Courtesy of The Financial Times, a look at Pemex and Petrobras:
Shares of Petrobras fell sharply on Monday after the Brazilian state company reported a 12 per cent year-on-year decline in third-quarter net profit to $2.7bn.
The next day Pemex, the Mexican state oil company, reported a $1.9bn quarterly net profit. But progress was huge: a year earlier, Pemex reported a $6.2bn net loss.
Pemex was boosted during the quarter by a 4.3 per cent increase in revenue to $31.8bn, as well as by gains in financial operations. While production of crude and natural gas was about flat, refinery and gas-processing units showed modest increases in output.
By contrast, Petrobras’s third-quarter results were dragged down by weakness in refining, a 65 per cent increase in exploration costs and a 2.3 per cent year-on-year decline in production of crude and natural gas.
Yet the improvement in Pemex made no impact, however, on the price of its shares, because it doesn’t have any. Pemex is much more like a government department than a business, state-owned or otherwise.
But Enrique Peña Nieto, who is due to be inaugurated as Mexico’s president on December 1, has indicated that he wants Pemex to adopt something like the Petrobras model, where the state company competes in its home and foreign markets with others from the rest of the world.
Pemex enjoys a state monopoly in Mexico, which absorbs all of its capital spending. So no overseas ventures for the Mexican company and no competitors on the home front.
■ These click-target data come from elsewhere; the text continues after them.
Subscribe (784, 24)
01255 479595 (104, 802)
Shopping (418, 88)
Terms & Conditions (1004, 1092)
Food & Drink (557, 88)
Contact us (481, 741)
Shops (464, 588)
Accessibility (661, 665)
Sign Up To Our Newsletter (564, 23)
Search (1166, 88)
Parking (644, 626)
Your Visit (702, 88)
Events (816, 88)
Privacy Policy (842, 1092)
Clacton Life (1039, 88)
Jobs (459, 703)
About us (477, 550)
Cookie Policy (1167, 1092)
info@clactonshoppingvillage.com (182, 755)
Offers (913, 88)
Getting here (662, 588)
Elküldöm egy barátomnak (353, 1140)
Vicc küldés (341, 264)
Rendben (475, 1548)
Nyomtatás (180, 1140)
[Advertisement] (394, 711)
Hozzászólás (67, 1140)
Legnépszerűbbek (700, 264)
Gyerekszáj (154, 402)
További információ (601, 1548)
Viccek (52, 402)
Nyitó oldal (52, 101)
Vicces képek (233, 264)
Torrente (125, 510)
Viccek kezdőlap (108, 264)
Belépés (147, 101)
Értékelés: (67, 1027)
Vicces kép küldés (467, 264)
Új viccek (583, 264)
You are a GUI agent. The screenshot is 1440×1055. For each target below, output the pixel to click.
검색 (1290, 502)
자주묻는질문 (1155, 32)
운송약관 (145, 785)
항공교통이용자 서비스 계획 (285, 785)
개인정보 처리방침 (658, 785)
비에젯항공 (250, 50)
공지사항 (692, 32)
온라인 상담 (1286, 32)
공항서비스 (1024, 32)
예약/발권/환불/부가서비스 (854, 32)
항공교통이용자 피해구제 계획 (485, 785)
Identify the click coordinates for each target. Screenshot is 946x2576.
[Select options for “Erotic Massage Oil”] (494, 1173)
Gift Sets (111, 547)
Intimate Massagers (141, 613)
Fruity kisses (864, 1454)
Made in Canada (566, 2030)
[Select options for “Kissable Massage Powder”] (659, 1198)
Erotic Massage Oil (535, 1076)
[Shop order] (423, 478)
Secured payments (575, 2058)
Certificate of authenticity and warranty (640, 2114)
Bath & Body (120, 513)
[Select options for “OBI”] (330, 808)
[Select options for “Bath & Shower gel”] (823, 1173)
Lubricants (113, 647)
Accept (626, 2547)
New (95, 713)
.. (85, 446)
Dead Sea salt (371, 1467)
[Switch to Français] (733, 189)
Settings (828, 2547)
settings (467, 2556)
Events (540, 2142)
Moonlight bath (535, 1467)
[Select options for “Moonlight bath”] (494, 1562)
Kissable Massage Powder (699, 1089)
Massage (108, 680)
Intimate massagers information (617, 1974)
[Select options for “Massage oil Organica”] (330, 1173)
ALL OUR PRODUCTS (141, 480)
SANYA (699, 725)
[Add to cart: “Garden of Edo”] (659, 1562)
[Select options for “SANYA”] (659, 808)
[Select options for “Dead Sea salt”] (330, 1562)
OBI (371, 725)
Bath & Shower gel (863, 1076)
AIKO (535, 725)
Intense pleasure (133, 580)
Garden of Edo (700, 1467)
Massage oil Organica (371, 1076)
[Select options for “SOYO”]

How exactly Peña Nieto plans to change Pemex is far from clear. In broad terms, though, he has spoken not of a straightforward privatization but rather of a Mexican market in which Pemex competes with the private sector as well as state companies from other countries.
That may sound straightforward. But, though many Mexicans support Peña Nieto’s view, others believe that all oil and gas must remain state property, as the Constitution currently demands.
The 1938 oil nationalization has many vehement supporters. And the recent improvement in Pemex’s performance — above all two major deep-water discoveries that confounded many critics — has convinced them that there is little need for change.
Peña Nieto and his team are going to burn plenty of oil — of the midnight variety — before they find the right formula.